■ **Work required**: Return the number of lines below with "will" in them, and nothing else.

[Data excerpts]

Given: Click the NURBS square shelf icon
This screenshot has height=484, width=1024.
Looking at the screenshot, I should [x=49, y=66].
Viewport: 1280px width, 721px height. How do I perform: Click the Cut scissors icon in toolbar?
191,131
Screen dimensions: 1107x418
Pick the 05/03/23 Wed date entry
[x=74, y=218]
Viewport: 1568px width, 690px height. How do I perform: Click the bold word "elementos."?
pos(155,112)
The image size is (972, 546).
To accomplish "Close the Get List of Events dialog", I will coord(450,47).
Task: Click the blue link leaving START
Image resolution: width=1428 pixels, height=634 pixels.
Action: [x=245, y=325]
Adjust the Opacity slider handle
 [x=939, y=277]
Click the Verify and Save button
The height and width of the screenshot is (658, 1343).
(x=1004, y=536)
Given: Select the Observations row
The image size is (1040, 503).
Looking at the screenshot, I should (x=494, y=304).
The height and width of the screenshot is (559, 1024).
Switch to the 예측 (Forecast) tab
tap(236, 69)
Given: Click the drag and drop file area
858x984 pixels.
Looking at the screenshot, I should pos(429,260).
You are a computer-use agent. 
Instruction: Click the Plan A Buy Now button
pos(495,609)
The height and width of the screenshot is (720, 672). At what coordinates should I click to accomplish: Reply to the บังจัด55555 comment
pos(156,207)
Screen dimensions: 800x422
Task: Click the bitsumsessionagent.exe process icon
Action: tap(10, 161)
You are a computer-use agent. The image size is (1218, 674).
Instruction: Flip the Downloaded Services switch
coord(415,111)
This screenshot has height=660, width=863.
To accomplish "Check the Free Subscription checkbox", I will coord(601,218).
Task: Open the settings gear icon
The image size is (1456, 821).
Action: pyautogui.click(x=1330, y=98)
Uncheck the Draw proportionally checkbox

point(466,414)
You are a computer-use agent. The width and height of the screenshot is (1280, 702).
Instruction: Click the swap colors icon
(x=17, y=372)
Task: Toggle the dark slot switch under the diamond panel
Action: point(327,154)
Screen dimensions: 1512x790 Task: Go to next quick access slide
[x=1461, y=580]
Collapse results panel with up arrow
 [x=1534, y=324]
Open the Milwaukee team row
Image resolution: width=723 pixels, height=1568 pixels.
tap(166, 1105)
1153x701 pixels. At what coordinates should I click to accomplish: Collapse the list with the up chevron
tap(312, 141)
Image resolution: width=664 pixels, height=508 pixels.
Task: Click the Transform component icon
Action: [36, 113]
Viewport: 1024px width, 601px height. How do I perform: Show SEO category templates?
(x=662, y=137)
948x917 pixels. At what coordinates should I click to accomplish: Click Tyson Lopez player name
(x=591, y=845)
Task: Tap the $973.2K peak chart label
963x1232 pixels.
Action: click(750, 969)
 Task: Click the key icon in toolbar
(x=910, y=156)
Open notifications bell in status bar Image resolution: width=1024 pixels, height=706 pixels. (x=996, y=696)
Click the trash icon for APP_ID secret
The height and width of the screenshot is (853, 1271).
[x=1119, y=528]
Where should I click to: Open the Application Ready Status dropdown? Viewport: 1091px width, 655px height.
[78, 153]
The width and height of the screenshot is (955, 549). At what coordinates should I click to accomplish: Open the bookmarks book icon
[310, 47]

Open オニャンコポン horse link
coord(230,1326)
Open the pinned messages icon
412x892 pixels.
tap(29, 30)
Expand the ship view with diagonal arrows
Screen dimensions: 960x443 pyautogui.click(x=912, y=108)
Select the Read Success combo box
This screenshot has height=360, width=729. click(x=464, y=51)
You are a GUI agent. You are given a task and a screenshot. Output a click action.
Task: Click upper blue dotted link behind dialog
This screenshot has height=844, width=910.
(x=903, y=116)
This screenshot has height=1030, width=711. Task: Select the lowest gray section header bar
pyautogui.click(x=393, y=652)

■ **Result below**: 2